Author Response File: 
Author Response.docx
Reviewer 2 Report
In this retrospective, cross-sectional study, the authors aimed to explore the associates of clinical presentation of celiac disease (CD). They assessed associations of baseline variables with clinical presentation. Overall, 738 CD patients were studied. In univariate analysis, patients with classical CD were more common in the latest calendar period (p<0.001) and tended to be older (p=0.056), but they did not observe a significant association between the clinical presentation and sex, serology, or histology at diagnosis. In multivariate analysis, only age at diagnosis and calendar year were independently associated with clinical presentation. They concluded that classical CD is independently associated with age at diagnosis and calendar year of diagnosis of CeD, whereas sex, intestinal histology and serology at diagnosis were not significantly associated with clinical presentation.

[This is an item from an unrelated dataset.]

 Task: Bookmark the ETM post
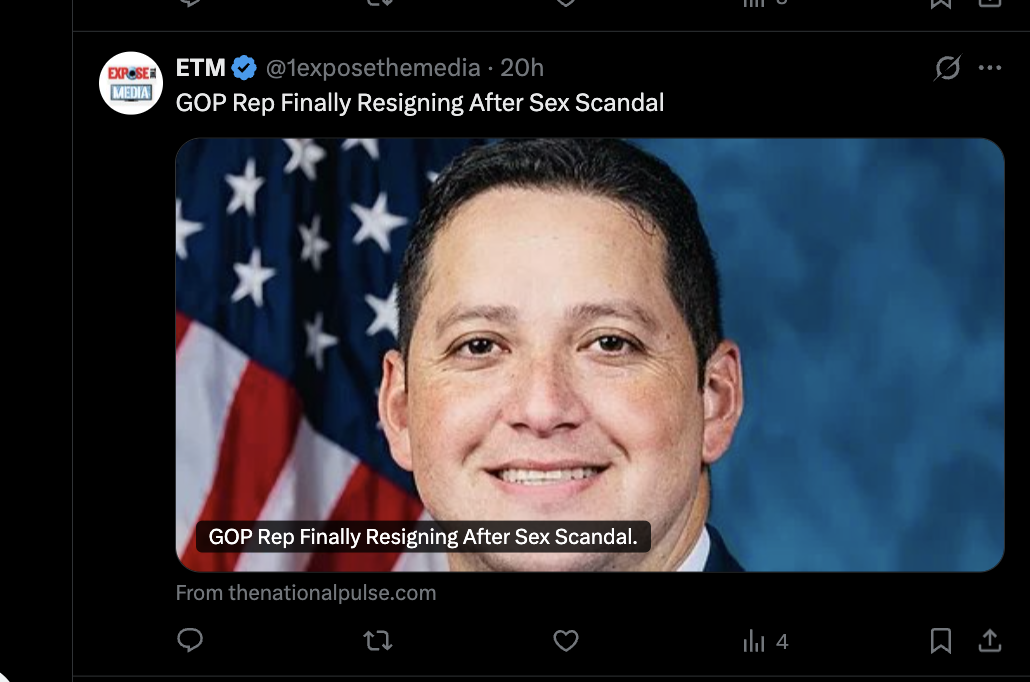[x=941, y=640]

The study is of interest since clinical presentations of CD display different features worldwide and are of clinical relevance in describing regional differences. However, since the diagnostic process has changed in the last decades and we are now more confident with atypical presentations as well as with extraintestinal disease manifestations, in my opinion, adjunctive pieces of information are needed as well as recalling additional clinical features of non-classical celiac disease.
-Materials and Methods: Regarding the diagnosis of CD, the authors should specify whether they also tested total IgA serum levels to exclude IgA deficiency as well as histological assessment of multiple and rightly oriented duodenal biopsies as recommended by all current guidelines (Current guidelines for the management of celiac disease: A systematic review with comparative analysis. World J Gastroenterol. 2022 Jan 7;28(1):154-175. ).

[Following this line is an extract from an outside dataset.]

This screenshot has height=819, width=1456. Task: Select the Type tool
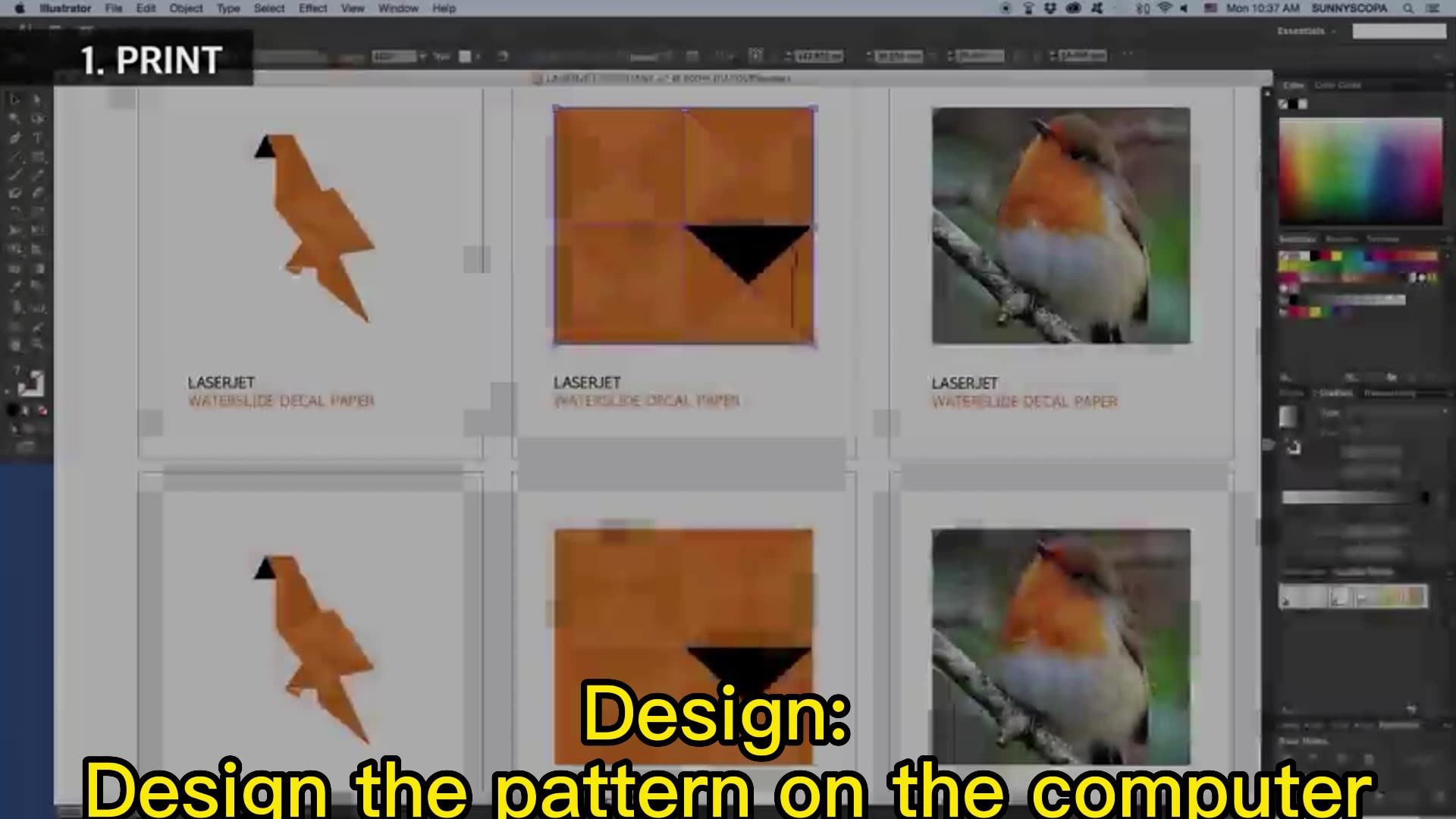click(37, 138)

-Introduction: regarding the very important issue of clinical presentation of celiac disease, a topic of major clinical relevance worth mentioning is related to the associated autoimmune diseases and corresponding autoantibodies that have been extensively described in celiac disease patients, such as antineuronal and antiganglioside antibodies in patients with neurological disorders, as previously showed (Sera of patients with celiac disease and neurologic disorders evoke a mitochondrial-dependent apoptosis in vitro. Gastroenterology. 2007;133(1):195-206; Anti-ganglioside antibodies and celiac disease. Allergy Asthma Clin Immunol. 2021 May 28;17:53.), as well as other highly CD-specific autoantibodies of prognostic significance such as anti-actin IgA antibodies which are significantly associated to severe mucosal damage (villous atrophy) as previously demonstrated (Anti-actin IgA antibodies in severe coeliac disease. Clin Exp Immunol. 2004 Aug;137(2):386-92.).
-Conclusions: the authors stated that "These implicate that clinicians have to pay even closer attention to the active case finding strategy applicable in many disciplines in order to recognize atypical, mild CeD cases in the ‘celiac iceberg’. This is a very clinically relevant point of the study and, taking into account other well-described patients with a higher risk of celiac disease, also silent patients with atopy or patients with cryptogenic/unexplained hypertrasaminasemia should be tested for celiac disease as previously described (Prevalence of silent coeliac disease in atopics. Dig Liver Dis. 2000;32(9):775-9; Anti tissue transglutaminase antibodies as predictors of silent coeliac disease in patients with hypertransaminasaemia of unknown origin. Dig Liver Dis. 2001;33:420-5.).
Author Response
Please see the attachment.
Author Response File: Author Response.docx
Round 2
Reviewer 1 Report
Dear authors,
Thank you for performing the corrections to the manuscript, which is now ready for publication.
With regards
Reviewer 2 Report
The author properly addressed the raised points.